Los homínidos salieron de África hacia Eurasia varias veces, hace entre uno y dos millones de años. "Si esas dispersiones se produjeron exclusivamente por vía terrestre o si los homínidos pudieron atravesar algunos estrechos, como el de Gibraltar en el mar Mediterráneo o el de Bab-al-Mandab en el mar Rojo, es una cuestión a debate entre los científicos", explica el Cenieh.
Algunos autores habían usado antes modelos computacionales para estudiar esas dispersiones, pero siempre consideraron el mar como una barrera infranqueable. "El modelo publicado ahora por científicos españoles y alemanes simula el comportamiento de un grupo de homínidos en un paisaje hipotético con dos orillas separadas por un estrecho, y evalúa el éxito del cruce y el establecimiento de una población estable en la otra orilla".

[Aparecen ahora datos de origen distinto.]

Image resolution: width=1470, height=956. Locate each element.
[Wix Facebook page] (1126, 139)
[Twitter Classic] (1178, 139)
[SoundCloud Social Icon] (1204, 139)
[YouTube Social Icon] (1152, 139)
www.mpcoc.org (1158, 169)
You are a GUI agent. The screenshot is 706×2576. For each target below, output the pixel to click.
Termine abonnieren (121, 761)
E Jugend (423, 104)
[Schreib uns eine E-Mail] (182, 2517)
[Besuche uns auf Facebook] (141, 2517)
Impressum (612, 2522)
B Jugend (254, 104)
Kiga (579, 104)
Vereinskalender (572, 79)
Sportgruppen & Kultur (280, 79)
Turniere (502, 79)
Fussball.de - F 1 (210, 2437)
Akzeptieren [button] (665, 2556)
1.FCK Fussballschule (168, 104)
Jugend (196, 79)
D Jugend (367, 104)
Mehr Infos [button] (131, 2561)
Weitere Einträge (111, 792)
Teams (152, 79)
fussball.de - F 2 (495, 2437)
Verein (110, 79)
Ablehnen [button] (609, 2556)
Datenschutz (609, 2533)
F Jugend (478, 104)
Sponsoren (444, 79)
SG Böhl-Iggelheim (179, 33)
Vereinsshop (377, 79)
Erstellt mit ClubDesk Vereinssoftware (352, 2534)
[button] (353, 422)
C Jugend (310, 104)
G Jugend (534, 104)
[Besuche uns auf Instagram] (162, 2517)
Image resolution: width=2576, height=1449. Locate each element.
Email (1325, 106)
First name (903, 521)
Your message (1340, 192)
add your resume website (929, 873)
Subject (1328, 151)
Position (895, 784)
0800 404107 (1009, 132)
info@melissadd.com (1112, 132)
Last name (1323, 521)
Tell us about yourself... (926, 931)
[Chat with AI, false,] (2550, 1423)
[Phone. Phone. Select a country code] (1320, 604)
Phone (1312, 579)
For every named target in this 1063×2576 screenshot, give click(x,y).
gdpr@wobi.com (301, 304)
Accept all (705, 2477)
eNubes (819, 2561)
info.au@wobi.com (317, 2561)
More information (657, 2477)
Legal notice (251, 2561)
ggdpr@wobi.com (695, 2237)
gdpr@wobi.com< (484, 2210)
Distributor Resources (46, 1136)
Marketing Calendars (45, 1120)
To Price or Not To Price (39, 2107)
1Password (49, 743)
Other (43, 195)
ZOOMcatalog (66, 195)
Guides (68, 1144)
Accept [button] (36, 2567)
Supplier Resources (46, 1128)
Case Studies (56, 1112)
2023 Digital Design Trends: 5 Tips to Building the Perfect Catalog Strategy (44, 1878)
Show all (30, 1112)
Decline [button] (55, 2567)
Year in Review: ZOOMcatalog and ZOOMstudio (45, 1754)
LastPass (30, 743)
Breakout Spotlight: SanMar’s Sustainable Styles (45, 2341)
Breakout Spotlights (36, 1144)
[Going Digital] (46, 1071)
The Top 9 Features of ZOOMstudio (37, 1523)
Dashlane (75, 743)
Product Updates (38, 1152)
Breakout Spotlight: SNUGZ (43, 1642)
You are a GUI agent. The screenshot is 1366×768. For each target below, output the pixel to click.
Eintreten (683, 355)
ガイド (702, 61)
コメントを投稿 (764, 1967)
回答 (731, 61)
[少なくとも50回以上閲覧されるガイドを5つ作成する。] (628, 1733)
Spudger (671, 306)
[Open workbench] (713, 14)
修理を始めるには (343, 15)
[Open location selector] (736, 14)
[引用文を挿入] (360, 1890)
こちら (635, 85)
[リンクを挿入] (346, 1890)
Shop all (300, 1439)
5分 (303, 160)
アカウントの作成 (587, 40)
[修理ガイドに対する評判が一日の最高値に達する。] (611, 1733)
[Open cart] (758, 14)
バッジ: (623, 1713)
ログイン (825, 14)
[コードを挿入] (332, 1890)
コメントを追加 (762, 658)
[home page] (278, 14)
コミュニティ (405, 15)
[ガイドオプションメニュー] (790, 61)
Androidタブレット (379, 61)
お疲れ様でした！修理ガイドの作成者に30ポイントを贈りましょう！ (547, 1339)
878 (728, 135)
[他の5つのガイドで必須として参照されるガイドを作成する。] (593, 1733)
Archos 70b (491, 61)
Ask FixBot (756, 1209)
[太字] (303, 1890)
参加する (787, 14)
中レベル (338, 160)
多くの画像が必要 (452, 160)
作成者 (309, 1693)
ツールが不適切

Para llevar a cabo este modelo se han reproducido las acciones e interacciones de los individuos dentro de un entorno, incluyendo tanto condicionantes del paisaje (recursos y topografía), como factores fisiológicos, demográficos y la capacidad de decisión de los homínidos. Además se ha evaluado la eficacia de cuatro tipos de movimiento en el agua: dos activos y direccionales (nadar, e ir en una balsa) y otros dos pasivos y sin dirección (dejarse arrastrar a la deriva con o sin utilizar un objeto a modo de flotador).
“También hemos simulado el efecto de los principales riesgos fisiológicos que podía correr un homínido en el mar durante el Pleistoceno como son la deshidratación, la hipotermia y el agotamiento”, señala Ana Mateos, una de las investigadoras españolas que ha participado en el estudio.
Los resultados muestran que las probabilidades de éxito se reducen al aumentar la distancia entre las dos orillas. Esos homínidos podrían haber cruzado distancias de menos de 10 km simplemente a nado. El mayor factor limitante sería la temperatura del agua. "El uso de balsas simples permitiría travesías más largas pero, en esos casos, la deshidratación y la muerte por inanición serían los principales factores de riesgo a tener en cuenta. Aunque es probable que esta tecnología se desarrollara mucho más tarde”, comenta Ana Mateos.
La inclusión en el modelo de cierta capacidad de toma de decisiones por los individuos, aunque a un nivel muy básico, ha demostrado ser una idea muy acertada. Los resultados predicen que la direccionalidad del movimiento, la percepción de la otra orilla y la intención de llegar a ella son factores clave. Según Jesús Rodriguez, también investigador, “la probabilidad de éxito del cruce accidental de un estrecho para establecer una población fundadora es muy baja porque requiere el paso de varios individuos a la vez“.